By Tom Collins
BRINSTON — Dairy farmers shouldn’t be thinking that the end is near for supply management, says a Dairy Farmers of Ontario board member.
Some dairy farmers are worried about the future of the industry as NAFTA talks heated up regarding supply management following U.S. president Donald Trump’s repeated remarks that Canada’s supply management system is unfair to American farmers because of Canada’s 270 per cent tariff on imports.
Worry was compounded when Prime Minister Justin Trudeau told NBC’s talk show Meet the Press in early June that Canada is moving toward more “flexibility” in supply management.
Region 2 DFO board member Nick Thurler said while some farmers have been expressing concern, they are not panicking.
“I think if farmers were panicking, you’d see a lot more quota for sale, and we don’t see that,” he said.
Thurler noted that supply management is necessary to protect farmers from an avalanche of milk into Canada. Just three of 50 states, New York, Wisconsin and Michigan combined over-produce milk by six million litres a day, he said.

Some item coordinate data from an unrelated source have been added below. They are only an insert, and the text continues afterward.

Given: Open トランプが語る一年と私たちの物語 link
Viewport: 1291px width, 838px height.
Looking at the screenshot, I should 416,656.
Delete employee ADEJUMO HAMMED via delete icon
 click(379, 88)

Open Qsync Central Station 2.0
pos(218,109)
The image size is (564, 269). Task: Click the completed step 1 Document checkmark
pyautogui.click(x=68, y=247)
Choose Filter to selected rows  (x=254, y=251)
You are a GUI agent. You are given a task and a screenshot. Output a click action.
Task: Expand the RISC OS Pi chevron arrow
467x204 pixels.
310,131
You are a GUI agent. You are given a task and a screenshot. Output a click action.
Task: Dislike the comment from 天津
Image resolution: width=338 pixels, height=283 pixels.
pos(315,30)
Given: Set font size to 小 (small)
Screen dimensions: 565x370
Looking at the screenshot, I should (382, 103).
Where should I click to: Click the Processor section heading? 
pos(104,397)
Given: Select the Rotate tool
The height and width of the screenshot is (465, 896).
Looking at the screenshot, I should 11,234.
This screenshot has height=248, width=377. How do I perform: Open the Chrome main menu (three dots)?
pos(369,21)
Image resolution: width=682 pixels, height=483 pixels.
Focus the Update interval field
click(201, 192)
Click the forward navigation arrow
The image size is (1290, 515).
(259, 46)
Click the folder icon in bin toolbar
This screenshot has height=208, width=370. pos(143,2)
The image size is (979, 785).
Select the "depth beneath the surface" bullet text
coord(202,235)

By comparison, Ontario produces a total of 8.5 million litres per day.
“That’s milk they don’t need,” said Thurler. “If there were no farms in Ontario, (milk production) would be filled the next day and it wouldn’t make any difference to the American farmers.”
While Trudeau has stated on multiple occasions that he will support supply management, he stops short of confirming Canada won’t give any dairy concessions in trade talks.
“I hear you, I understand your concerns — but I don’t want to start detailing all that we are trying to do in terms of talking to the Americans,” the National Post quoted Trudeau as telling a group of Quebec protestors in early June after jumping on the back of a pickup truck. “There are many issues that we will discuss.” Farmers groaned.
U.S. Agriculture Secretary Sonny Perdue said on June 14 at a press conference in P.E.I that “it’s not our desire to do away with (supply management), just to regulate it in a way that does not depress world prices.”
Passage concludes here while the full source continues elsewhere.